DEFINING THE ROLES OF DEVELOPMENT, METABOLISM, AND THE ENVIRONMENT IN THE CD8+ T CELL RESPONSE TO INFECTION

Abstract

In contrast to adults, neonates experience high morbidity and mortality from recurrent intracellular infections. CD8+ T cells are responsible for killing intracellularly infected cells. Therefore, uncovering the mechanisms that regulate age-related differences in the CD8+ T cell compartment will allow us to develop approaches to enhance immunity for this vulnerable population. Neonatal CD8+ T cells provide robust protection early in infection but become terminally differentiated and lose their ability to form memory whereas adult CD8+ T cells excel at memory formation. The mechanisms that instruct neonatal and adult CD8+ T cells to adopt divergent fates following infection are unknown. In this dissertation, I investigated the cellular and molecular mechanisms that promote the neonatal program of immunity. The conventional theory is that the neonatal immune system is immature because their CD8+ T cells are younger and have undergone less post-thymic maturation.

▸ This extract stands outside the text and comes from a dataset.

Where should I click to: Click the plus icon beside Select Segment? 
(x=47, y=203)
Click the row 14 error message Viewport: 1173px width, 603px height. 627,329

However, I show neonatal CD8+ T cells are not immature, rather, CD8+ T cells made at different times of life arise distinct progenitors give rise to unique protective programs. Next, I asked whether differences in metabolic programming contribute to the age-related program of protection. I discovered Lin28b promotes elevated levels of glycolysis in neonates and blockading neonatal cell entry into glycolysis led to sufficient memory formation and recall responses. Finally, fetal- and adult-derived CD8+ T cells co-exist in adulthood but we do not know if the developmental architecture can be modified or if the functions of fetal-derived cells can be altered. In the fourth chapter, I developed a novel approach to expose mice to a diverse microbial environment for the entirety of early development. I found high microbial exposure in early life allowed fetal-derived cells to integrate into the adult CD8+ T cell compartment at higher proportions and enhance their protective capabilities. Ultimately, my doctoral work shows neonatal CD8+ T cells represent a distinct population that is uniquely suited to respond to the challenges present in early life. Findings from my dissertation will contribute to the conceptual framework that explains CD8+ T cell ontogeny, how individual variation in cell-mediated immune responses arises, and the programs that underlie immune cell instruction.